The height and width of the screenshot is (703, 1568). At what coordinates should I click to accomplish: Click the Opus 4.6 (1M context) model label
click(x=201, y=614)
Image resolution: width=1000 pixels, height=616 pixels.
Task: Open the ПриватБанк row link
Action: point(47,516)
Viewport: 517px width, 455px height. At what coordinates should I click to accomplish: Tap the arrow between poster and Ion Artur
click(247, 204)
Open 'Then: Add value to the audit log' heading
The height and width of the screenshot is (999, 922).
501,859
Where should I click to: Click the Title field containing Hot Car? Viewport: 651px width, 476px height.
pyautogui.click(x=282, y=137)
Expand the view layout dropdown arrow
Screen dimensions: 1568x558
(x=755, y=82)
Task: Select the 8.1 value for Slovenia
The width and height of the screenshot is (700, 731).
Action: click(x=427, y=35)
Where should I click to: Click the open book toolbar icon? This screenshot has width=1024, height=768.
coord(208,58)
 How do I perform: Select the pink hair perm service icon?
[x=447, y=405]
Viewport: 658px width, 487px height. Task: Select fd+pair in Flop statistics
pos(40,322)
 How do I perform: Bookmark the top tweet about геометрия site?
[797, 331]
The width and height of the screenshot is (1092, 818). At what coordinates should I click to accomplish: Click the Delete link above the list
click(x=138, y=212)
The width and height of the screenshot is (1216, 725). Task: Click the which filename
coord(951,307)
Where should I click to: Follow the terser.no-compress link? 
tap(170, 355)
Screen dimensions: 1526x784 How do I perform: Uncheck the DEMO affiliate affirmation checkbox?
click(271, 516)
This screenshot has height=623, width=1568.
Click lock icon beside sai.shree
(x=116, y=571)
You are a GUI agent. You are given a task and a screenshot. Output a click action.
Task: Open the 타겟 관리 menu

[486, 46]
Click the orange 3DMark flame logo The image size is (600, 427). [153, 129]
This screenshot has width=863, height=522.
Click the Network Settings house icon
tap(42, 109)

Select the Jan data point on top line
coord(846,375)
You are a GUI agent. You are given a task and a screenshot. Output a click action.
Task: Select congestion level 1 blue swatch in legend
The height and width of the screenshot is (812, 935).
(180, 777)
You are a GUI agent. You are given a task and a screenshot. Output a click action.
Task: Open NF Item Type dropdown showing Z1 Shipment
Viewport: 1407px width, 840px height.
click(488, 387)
◇ ◇ ◇
# What the task requires:
Take the line that contains "The width and height of the screenshot is (1216, 725)." and each line after it through the end of the records, and repeat them all exactly. Nothing else.

# Answer for the task:
The width and height of the screenshot is (1216, 725). Task: Click the which filename
coord(951,307)
Where should I click to: Follow the terser.no-compress link? 
tap(170, 355)
Screen dimensions: 1526x784 How do I perform: Uncheck the DEMO affiliate affirmation checkbox?
click(271, 516)
This screenshot has height=623, width=1568.
Click lock icon beside sai.shree
(x=116, y=571)
You are a GUI agent. You are given a task and a screenshot. Output a click action.
Task: Open the 타겟 관리 menu

[486, 46]
Click the orange 3DMark flame logo The image size is (600, 427). [153, 129]
This screenshot has width=863, height=522.
Click the Network Settings house icon
tap(42, 109)

Select the Jan data point on top line
coord(846,375)
You are a GUI agent. You are given a task and a screenshot. Output a click action.
Task: Select congestion level 1 blue swatch in legend
The height and width of the screenshot is (812, 935).
(180, 777)
You are a GUI agent. You are given a task and a screenshot. Output a click action.
Task: Open NF Item Type dropdown showing Z1 Shipment
Viewport: 1407px width, 840px height.
click(488, 387)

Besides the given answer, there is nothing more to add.